Rewrite the listing below, replacing "GUI agent" with "desktop assistant" and keeping everything else the same.

[Stored items from a collection]
################

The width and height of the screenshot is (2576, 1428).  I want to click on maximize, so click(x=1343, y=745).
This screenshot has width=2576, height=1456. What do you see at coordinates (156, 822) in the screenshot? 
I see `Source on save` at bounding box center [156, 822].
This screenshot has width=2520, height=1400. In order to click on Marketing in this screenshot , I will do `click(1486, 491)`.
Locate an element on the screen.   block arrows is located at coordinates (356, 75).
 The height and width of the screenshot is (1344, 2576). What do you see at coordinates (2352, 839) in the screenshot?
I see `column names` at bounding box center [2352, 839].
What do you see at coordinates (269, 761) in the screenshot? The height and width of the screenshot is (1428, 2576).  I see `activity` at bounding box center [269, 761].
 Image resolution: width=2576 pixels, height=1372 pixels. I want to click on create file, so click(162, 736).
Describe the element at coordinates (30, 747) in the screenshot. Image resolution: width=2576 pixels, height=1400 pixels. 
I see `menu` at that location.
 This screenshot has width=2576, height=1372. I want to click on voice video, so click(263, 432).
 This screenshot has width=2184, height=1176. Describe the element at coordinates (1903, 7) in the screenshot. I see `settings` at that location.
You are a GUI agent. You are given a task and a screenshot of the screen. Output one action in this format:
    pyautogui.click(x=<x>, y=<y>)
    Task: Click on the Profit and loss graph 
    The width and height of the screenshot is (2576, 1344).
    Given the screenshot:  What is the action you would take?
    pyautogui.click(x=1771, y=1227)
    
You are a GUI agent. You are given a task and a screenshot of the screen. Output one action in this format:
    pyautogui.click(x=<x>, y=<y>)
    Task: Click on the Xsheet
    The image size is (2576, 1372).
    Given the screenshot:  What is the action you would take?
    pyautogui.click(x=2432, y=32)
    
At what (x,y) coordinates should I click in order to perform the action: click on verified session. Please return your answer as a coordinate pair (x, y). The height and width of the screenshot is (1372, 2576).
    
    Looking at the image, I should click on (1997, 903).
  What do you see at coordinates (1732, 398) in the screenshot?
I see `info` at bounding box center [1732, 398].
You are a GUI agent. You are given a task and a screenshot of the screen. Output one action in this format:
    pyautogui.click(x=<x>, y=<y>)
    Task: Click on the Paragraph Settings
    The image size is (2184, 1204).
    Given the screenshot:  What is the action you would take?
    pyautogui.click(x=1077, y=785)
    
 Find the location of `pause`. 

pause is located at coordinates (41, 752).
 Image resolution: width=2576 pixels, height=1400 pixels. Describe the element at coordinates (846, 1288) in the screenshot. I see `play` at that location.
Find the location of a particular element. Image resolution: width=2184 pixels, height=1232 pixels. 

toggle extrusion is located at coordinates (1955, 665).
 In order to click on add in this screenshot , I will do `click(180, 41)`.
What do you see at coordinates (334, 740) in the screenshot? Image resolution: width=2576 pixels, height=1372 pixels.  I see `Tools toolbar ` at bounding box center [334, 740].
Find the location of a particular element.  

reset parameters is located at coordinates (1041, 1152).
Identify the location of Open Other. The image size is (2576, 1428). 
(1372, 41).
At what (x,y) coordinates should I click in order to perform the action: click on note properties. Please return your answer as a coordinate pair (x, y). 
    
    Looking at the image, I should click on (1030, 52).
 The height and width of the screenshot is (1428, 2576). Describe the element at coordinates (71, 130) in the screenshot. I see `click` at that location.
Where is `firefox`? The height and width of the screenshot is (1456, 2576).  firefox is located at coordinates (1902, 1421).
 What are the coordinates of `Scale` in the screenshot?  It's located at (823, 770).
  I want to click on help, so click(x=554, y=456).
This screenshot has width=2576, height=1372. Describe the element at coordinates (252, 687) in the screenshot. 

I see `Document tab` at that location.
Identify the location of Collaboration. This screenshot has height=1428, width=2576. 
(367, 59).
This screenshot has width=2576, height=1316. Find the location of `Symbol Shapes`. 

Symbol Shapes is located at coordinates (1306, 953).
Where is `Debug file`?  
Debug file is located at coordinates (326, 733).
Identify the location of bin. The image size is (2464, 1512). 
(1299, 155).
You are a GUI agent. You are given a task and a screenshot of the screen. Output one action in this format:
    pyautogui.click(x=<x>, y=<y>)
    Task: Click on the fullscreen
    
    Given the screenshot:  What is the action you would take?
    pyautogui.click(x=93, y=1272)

################

■ **Problem solution**:
The width and height of the screenshot is (2576, 1428).  I want to click on maximize, so click(x=1343, y=745).
This screenshot has width=2576, height=1456. What do you see at coordinates (156, 822) in the screenshot? 
I see `Source on save` at bounding box center [156, 822].
This screenshot has width=2520, height=1400. In order to click on Marketing in this screenshot , I will do `click(1486, 491)`.
Locate an element on the screen.   block arrows is located at coordinates (356, 75).
 The height and width of the screenshot is (1344, 2576). What do you see at coordinates (2352, 839) in the screenshot?
I see `column names` at bounding box center [2352, 839].
What do you see at coordinates (269, 761) in the screenshot? The height and width of the screenshot is (1428, 2576).  I see `activity` at bounding box center [269, 761].
 Image resolution: width=2576 pixels, height=1372 pixels. I want to click on create file, so click(162, 736).
Describe the element at coordinates (30, 747) in the screenshot. Image resolution: width=2576 pixels, height=1400 pixels. 
I see `menu` at that location.
 This screenshot has width=2576, height=1372. I want to click on voice video, so click(263, 432).
 This screenshot has width=2184, height=1176. Describe the element at coordinates (1903, 7) in the screenshot. I see `settings` at that location.
You are a desktop assistant. You are given a task and a screenshot of the screen. Output one action in this format:
    pyautogui.click(x=<x>, y=<y>)
    Task: Click on the Profit and loss graph 
    The width and height of the screenshot is (2576, 1344).
    Given the screenshot:  What is the action you would take?
    pyautogui.click(x=1771, y=1227)
    
You are a desktop assistant. You are given a task and a screenshot of the screen. Output one action in this format:
    pyautogui.click(x=<x>, y=<y>)
    Task: Click on the Xsheet
    The image size is (2576, 1372).
    Given the screenshot:  What is the action you would take?
    pyautogui.click(x=2432, y=32)
    
At what (x,y) coordinates should I click in order to perform the action: click on verified session. Please return your answer as a coordinate pair (x, y). The height and width of the screenshot is (1372, 2576).
    
    Looking at the image, I should click on (1997, 903).
  What do you see at coordinates (1732, 398) in the screenshot?
I see `info` at bounding box center [1732, 398].
You are a desktop assistant. You are given a task and a screenshot of the screen. Output one action in this format:
    pyautogui.click(x=<x>, y=<y>)
    Task: Click on the Paragraph Settings
    The image size is (2184, 1204).
    Given the screenshot:  What is the action you would take?
    pyautogui.click(x=1077, y=785)
    
 Find the location of `pause`. 

pause is located at coordinates (41, 752).
 Image resolution: width=2576 pixels, height=1400 pixels. Describe the element at coordinates (846, 1288) in the screenshot. I see `play` at that location.
Find the location of a particular element. Image resolution: width=2184 pixels, height=1232 pixels. 

toggle extrusion is located at coordinates (1955, 665).
 In order to click on add in this screenshot , I will do `click(180, 41)`.
What do you see at coordinates (334, 740) in the screenshot? Image resolution: width=2576 pixels, height=1372 pixels.  I see `Tools toolbar ` at bounding box center [334, 740].
Find the location of a particular element.  

reset parameters is located at coordinates (1041, 1152).
Identify the location of Open Other. The image size is (2576, 1428). 
(1372, 41).
At what (x,y) coordinates should I click in order to perform the action: click on note properties. Please return your answer as a coordinate pair (x, y). 
    
    Looking at the image, I should click on (1030, 52).
 The height and width of the screenshot is (1428, 2576). Describe the element at coordinates (71, 130) in the screenshot. I see `click` at that location.
Where is `firefox`? The height and width of the screenshot is (1456, 2576).  firefox is located at coordinates (1902, 1421).
 What are the coordinates of `Scale` in the screenshot?  It's located at (823, 770).
  I want to click on help, so click(x=554, y=456).
This screenshot has width=2576, height=1372. Describe the element at coordinates (252, 687) in the screenshot. 

I see `Document tab` at that location.
Identify the location of Collaboration. This screenshot has height=1428, width=2576. 
(367, 59).
This screenshot has width=2576, height=1316. Find the location of `Symbol Shapes`. 

Symbol Shapes is located at coordinates (1306, 953).
Where is `Debug file`?  
Debug file is located at coordinates (326, 733).
Identify the location of bin. The image size is (2464, 1512). 
(1299, 155).
You are a desktop assistant. You are given a task and a screenshot of the screen. Output one action in this format:
    pyautogui.click(x=<x>, y=<y>)
    Task: Click on the fullscreen
    
    Given the screenshot:  What is the action you would take?
    pyautogui.click(x=93, y=1272)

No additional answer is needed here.